Dirjen Kebudayaan Hilmar Farid. (Foto: Robinsr Nainggolan)

Jakarta, law-justice.co - Sebelum diangkat menjadi Direktur Jenderal Kebudayaan Kementerian Pendidikan dan Kebudayaan oleh Presiden Joko Widodo pada Desember 2015, dia lebih dikenal sebagai pemikir-penulis bernas, selain aktifis. Hilmar Farid nama aslinya, Fay panggilan akrabnya. Di saat Indonesia bergolak terutama sejak Mei 1998 yang berujung dengan ketumbangan Presiden Soeharto serta pecahnya konflik di sejumlah daerah, ia lebih banyak melakoni kerja-kerja kemanusiaan. Bersama Sandyawan Sumardi yang kala itu masih menjadi romo Katolik, dia, Karlina Supelli, dan yang lain sibuk menggerakkan Tim Relawan untuk Kemanusiaan (TRuK) yang bermarkas di Gang Arus, Cawang, Jakarta.  Mengurusi para korban kerusuhan serta menyebarkan informasi yang faktual dan menyehatkan, itu agenda utamanya.

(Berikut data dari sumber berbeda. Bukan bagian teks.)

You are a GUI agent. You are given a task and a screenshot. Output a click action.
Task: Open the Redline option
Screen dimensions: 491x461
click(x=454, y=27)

Awak Law-justice.coRin Hindryati P, Robinsar Nainggolan, dan P. Hasudungan Sirait  mewawancarai pendiri-pegiat Jaringan Kerja Budaya (JKB) dan Institut Sejarah Sosial Indonesia itu di kantornya di Kementerian Kebudayaan, di Senayan. Berikut ini tuturan doktor di bidang kajian kebudayaan lulusan National University of Singapore tersebut ihwal peristiwa Mei 1998 termasuk perkosaan massal.

***

Tim Relawan untuk Kemanusiaan (TRuK) pertama dibentuk tahun ’96 setelah ada bentrokan di Jalan  Diponegoro pada 27 Juli. Waktu itu sampai malam korban terus berjatuhan. Itu pertama kali kami berkumpul. Kegiatan pertama dan  utamanya adalah mendata korban,  termasuk mereka yang dikabarkan hilang.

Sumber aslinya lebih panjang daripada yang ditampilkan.